Wednesday, August 02, 2006

Separation Anxiety

You may remember how I closed my part-time private practice in June? So I'm no longer working outside the home? Every now and then since then, Julia has asked, "Mama go to work?" when something has reminded her of those harried afternoons on which I raced out the door the second Christopher got home, and I've explained to her, "No, honey, Mama doesn't go to her office anymore, remember? I'm all done with work for awhile." She seems happy. (As for me, I'm REALLY happy. On my most exhausted, overly-pregnant days I can hardly imagine how I'd be coping if I was still working until 10 p.m. two nights a week.)

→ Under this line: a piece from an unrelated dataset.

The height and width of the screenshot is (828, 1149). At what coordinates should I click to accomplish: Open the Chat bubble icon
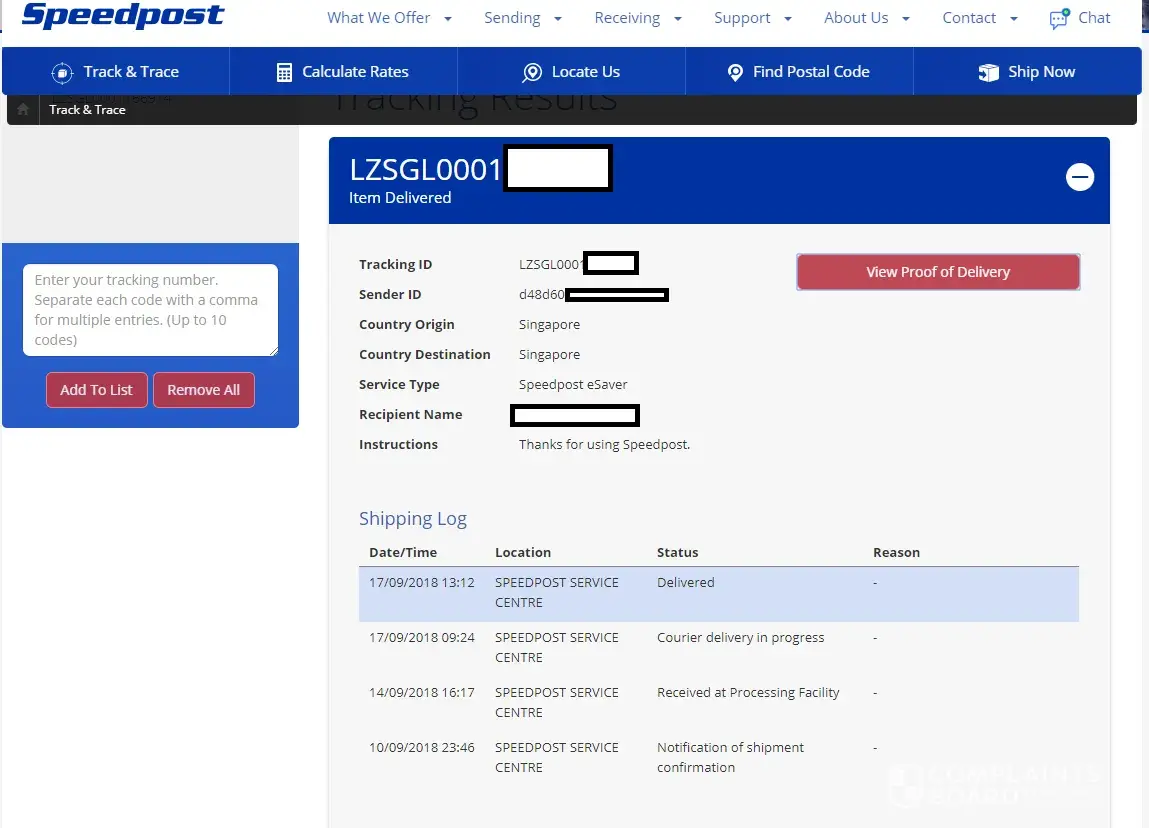click(1059, 19)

Yesterday afternoon, though, we were preparing to go to the children's play area at Menard's (yes, I'm serious--there is an actual play area inside the Menard's store here, full of playhouses and ride-in cars and Little Tikes slides and balls, and Julia LOVES it. I'm sure it's there for customers who are actually buying things at the store, but hey, it was about 150 degrees here for a month straight--okay, it seemed like it--and we've been desperate for things to do indoors). Because we were also due to pick up Christopher from work later on and I didn't know if we'd connect with him by phone before then, I casually strapped on my watch so I could keep an eye on the time during our outing. Suddenly, Julia started wailing, "Mama, no go to work! No Mama go to work!" For a few moments I had no idea what she was upset about, and I just kept saying, "Honey, Mama isn't going to work--we're going to play at Menard's!" Then I noticed it---she was pointing at my left wrist, eyes filled with tears. She remembers: the only time I wore a watch in the past two years was when I was getting dressed for work. Heart-wrenching! Talk about emotional validation for no longer being a working mom! (OK, mommy warriors: don't say a word. I'm not truly serious. I know kids whose moms work are just fine, including mine. I'm not passing judgment; I'm just passing on a cute anecdote--and I couldn't help but feel glad of my decision during such a funny, cute moment.)

Incidentally, that is one of the simple pleasures, to me, of no longer being in the "career world." I LOVE not having to wear a watch, being able to dress in twill short skirts and tank tops, foregoing make-up, wearing sandals and ponytails and carrying sporty canvas bags from Title Nine or J. Crew rather than an organizer and a "work bag." It is bliss. But that's another post.